Data export
There are two ways of exporting your data that are useful for different purposes. There is the option to download your records and there is the option to create a project snapshot. Both are accessible on the settings page.
Download records
This option will be the most commonly chosen one when it comes to exporting your data in order to use it outside of refinery. Once you select to download your record, a modal will appear that lets you fully customize the data you want to export (see Fig. 2).
The default settings are a great starting point, but the "custom" option on the top right makes everything selectable to your needs. There is also the option to export your data in the Label Studio format, which also comes with custom HTML code to get a refinery-like UI in Label Studio.
If you want to protect your file from unauthorized access, you can specify a password which will protect the resulting zip file. This way, you would have to enter the password when extracting the data or when importing the data back into refinery.
Always press the "prepare download" prior to downloading to get the latest data.
One of the most useful options is the "export amount" as you can select to export only a certain data slice. A few scenarios where this can help you in your data development process could be to e.g. only export labeled records, export training and testing data separately, or only export data that is above a certain weak supervision confidence threshold.
You don't have to decide that at exporting time, though. You can filter the data according to your needs afterward, so let's take a look at the exported file to better understand the schema:
[
{
"headline": "$200 Laptops Break a Business Model",
"running_id": "1479",
"__clickbait__MANUAL": null,
"__clickbait__WEAK_SUPERVISION": "yes",
"__clickbait__WEAK_SUPERVISION__confidence": "0.4685",
"headline__entities__MANUAL": [
"O",
"O",
"O",
"O",
"O",
"O",
"O"
],
"headline__entities__WEAK_SUPERVISION": [
"MONEY",
"MONEY",
"O",
"O",
"O",
"O",
"O"
],
"headline__entities__WEAK_SUPERVISION__confidence": [
0.83,
0.83,
0.0,
0.0,
0.0,
0.0,
0.0
]
}
]
headline
and running_id
are the attributes of our records, they were given in the initial data import. Everything that starts with a double underscore __
is a reference to a full attribute classification labeling task, that comes with three separate entries:
MANUAL
: the manually set label for this task.WEAK_SUPERVISION
: the weakly supervised label for this task.WEAK_SUPERVISION_CONFIDENCE
: the confidence for the weakly supervised label.
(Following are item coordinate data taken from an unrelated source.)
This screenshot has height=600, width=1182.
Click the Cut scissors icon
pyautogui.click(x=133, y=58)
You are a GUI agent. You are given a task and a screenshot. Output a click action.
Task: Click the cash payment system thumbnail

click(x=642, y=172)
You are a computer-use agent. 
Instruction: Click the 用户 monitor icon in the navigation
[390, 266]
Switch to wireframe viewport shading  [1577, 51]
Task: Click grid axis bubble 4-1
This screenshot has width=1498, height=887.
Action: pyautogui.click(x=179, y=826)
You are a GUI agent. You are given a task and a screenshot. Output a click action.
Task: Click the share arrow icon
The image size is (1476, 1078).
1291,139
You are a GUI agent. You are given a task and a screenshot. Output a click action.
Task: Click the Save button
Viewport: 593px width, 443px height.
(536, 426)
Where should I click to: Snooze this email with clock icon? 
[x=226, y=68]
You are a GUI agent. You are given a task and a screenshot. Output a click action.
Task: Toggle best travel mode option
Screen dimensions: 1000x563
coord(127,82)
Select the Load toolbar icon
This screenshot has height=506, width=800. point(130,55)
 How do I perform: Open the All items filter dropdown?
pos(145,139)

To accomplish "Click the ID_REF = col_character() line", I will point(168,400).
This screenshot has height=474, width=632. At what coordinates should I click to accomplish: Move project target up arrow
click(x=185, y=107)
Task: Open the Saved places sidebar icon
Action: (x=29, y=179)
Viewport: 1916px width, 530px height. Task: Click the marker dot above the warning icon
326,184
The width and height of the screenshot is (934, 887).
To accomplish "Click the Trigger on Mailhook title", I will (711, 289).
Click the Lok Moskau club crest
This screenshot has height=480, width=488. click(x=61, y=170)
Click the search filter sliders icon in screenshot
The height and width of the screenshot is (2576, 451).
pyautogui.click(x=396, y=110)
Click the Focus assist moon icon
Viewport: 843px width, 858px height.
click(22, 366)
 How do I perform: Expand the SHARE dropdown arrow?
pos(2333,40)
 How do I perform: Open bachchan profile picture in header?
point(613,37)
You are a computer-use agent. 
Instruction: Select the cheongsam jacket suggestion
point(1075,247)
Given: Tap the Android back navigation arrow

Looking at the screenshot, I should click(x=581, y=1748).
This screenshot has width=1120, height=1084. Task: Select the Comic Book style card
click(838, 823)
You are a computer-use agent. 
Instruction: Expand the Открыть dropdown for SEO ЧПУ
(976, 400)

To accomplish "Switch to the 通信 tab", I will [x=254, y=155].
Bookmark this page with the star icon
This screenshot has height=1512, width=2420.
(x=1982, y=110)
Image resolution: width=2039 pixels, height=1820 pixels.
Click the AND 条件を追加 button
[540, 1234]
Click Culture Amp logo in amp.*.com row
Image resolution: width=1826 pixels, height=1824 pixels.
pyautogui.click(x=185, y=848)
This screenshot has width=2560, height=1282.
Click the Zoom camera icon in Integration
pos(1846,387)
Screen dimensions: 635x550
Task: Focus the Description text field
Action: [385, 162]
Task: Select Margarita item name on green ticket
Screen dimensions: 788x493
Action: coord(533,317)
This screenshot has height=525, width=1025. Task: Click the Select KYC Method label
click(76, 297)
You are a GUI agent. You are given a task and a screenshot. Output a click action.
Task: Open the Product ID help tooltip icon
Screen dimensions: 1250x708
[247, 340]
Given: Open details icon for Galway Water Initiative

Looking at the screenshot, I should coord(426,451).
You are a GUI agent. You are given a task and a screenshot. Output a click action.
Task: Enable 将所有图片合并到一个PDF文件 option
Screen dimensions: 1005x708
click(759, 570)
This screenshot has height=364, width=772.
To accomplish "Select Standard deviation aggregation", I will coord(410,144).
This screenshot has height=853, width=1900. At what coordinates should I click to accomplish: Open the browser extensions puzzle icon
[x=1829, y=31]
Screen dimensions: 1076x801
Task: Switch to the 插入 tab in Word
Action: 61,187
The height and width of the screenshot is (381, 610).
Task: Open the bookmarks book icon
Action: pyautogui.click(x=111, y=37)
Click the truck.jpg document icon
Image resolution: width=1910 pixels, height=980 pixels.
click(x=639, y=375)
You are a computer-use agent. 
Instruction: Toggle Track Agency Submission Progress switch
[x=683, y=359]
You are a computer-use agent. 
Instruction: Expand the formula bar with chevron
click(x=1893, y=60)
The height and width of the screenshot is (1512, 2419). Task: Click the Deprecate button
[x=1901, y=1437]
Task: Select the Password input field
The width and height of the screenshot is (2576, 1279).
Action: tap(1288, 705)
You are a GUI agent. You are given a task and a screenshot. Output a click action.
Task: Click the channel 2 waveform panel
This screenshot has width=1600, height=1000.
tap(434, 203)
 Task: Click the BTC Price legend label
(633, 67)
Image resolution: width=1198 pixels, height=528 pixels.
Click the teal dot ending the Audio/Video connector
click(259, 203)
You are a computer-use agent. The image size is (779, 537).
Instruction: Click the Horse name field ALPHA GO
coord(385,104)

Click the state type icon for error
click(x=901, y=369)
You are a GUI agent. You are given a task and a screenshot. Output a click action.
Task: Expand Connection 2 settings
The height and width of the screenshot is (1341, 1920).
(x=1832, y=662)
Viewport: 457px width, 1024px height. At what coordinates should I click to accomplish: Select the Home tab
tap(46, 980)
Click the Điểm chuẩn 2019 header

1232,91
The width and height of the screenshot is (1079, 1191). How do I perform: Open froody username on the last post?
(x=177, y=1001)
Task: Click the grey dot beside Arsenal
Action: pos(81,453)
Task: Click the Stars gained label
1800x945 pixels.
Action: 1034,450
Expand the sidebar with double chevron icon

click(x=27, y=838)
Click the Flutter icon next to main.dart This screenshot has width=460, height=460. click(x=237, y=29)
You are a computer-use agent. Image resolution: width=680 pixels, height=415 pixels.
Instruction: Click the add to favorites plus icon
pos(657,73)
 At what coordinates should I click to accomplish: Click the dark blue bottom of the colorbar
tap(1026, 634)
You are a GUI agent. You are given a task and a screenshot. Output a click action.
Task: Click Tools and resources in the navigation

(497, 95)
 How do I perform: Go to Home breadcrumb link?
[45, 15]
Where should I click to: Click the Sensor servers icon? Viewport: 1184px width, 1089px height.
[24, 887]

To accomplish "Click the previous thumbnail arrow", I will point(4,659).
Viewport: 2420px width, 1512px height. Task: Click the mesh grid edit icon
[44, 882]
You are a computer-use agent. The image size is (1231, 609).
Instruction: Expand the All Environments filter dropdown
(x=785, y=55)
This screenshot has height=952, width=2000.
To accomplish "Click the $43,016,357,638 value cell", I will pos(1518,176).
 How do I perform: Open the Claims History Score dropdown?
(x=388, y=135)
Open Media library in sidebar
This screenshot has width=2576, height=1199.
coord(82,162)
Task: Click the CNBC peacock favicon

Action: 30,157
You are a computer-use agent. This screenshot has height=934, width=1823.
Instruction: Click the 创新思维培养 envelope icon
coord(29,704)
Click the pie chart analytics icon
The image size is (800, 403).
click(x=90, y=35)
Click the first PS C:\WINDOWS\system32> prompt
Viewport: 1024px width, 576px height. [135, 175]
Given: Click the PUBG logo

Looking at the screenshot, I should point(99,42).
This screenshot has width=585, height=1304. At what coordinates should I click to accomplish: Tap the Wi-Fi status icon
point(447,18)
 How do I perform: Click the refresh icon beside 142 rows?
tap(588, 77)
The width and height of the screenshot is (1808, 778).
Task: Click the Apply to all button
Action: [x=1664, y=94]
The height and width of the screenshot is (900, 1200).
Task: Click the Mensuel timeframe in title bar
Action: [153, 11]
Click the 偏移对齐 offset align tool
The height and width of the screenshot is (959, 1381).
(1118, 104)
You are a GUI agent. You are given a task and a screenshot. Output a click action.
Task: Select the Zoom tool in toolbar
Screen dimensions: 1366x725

That means the JSON key __clickbait__MANUAL
contains the manual label for the full record classification labeling task clickbait
as a value.
As refinery also offers information extraction labeling tasks or classification tasks that are defined on a single attribute and not on the whole record, you can also find other entries in the JSON, which follow the same pattern with three separate entries, but this time they are prefaced with the name of the attribute that the labeling task is defined on. Therefore, headline__entities__MANUAL
refers to the manual label for the labeling task entities
that is defined on the attribute headline
. The labeling task type will define whether the entry is a list (extraction) or a single value (classification).
If you need a refresher on the different types of labeling tasks, please have a look at the section labeling tasks.
Creating a project snapshot
This data export option is mainly designed to be a backup option. If you want to export your whole refinery project that can be loaded back into refinery at a later point, then you should create a project snapshot.
You can customize the export to your needs (see Fig. 3), e.g. you could include the embedding tensors, which requires more disk space but saves on computation time when importing it back into refinery. Just like the "download records" option, you can also specify a password that protects the resulting zip file.